“Nancy!” he called to his daughter. “I say, Nancy!”

Nancy was in her first sleep. She opened her eyes at the sound of the farmer’s voice, and said in a sleepy tone:

“Well, what now, dad? I wish you wouldn’t call me just because you come in late.”

“You get up, my girl. There’s trouble downstairs. Missy has come.”

“Missy? Miss Pen?”

“No, not Miss Pen; the other one—the one we love, both of us—the one who was our queen—Miss Pauline. She’s downstairs, and she’s shocking bad. She has come to me to help her.”

“Why, of course she’s bad, father,” said Nancy. “Don’t you know all that happened? Pauline was nearly drowned at Easterhaze, and they say she hasn’t been quite, so to say, right in her head ever since. I have been nearly mad about it.”

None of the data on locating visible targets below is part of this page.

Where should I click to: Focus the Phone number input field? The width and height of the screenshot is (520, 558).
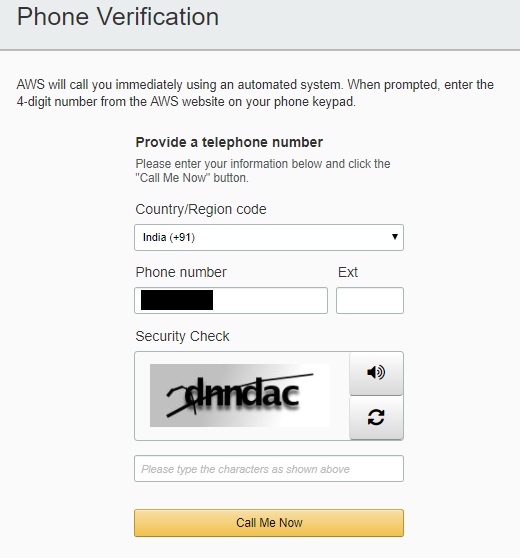(231, 301)
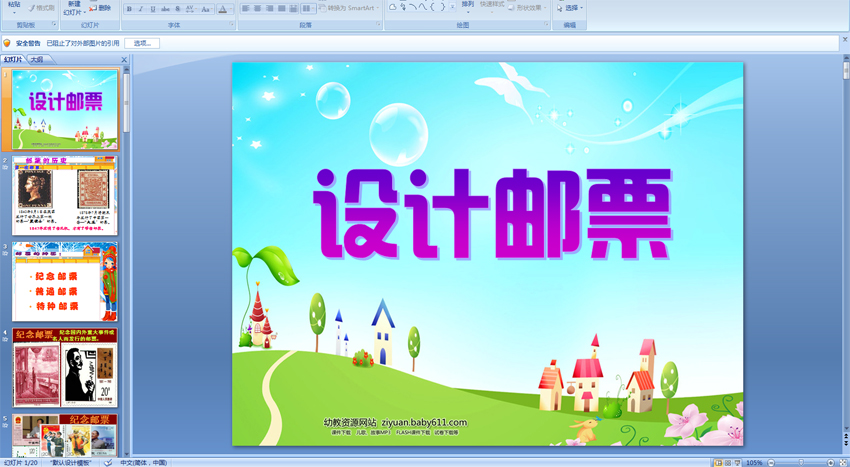
Task: Toggle bold text formatting
Action: (129, 9)
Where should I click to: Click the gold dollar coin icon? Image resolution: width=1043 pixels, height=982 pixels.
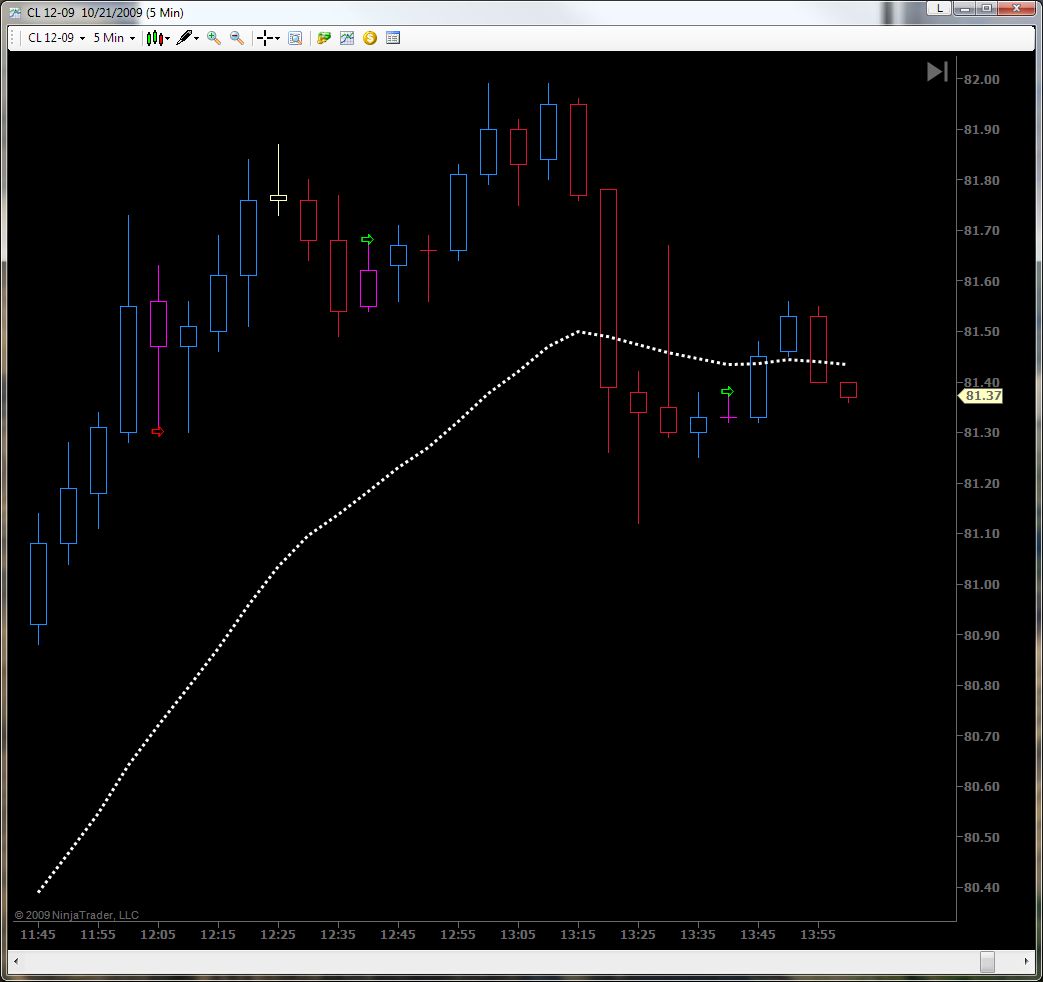370,38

“Sane, you mean, to my way of thinking,” exclaimed the farmer; “for you never said a word to me about it, eating your meals as hearty and contented as you please, buying your winter finery, and talking about going to London for Christmas. Give me a friend who will think of me when I am in trouble. But the lass knows what’s what, and it isn’t to you she has come; it’s to me. She wants me to help her because I made her a promise, forsooth! But you come right down, for she will want a bit of cuddling from a girl like yourself. Come right down this minute and see her, for she badly wants some one to do something for her.”

Now, Nancy was really fond of Pauline, notwithstanding her father’s words, and she got up willingly enough and ran downstairs to the kitchen; and when she saw her little friend sitting by the fire, looking very white, her head dropped forward, and her big black eyes fixed with an almost vacant expression straight before her, a great lot of Nancy’s heart did go out to the sad and unhappy girl. She rushed to her side, threw her arms round her, and hugged her over and over again.

“Come,” said the farmer, “it’s a bit of something to eat she wants; then to go upstairs and share your bed with you, Nance. And in the morning, why, I am at her service.”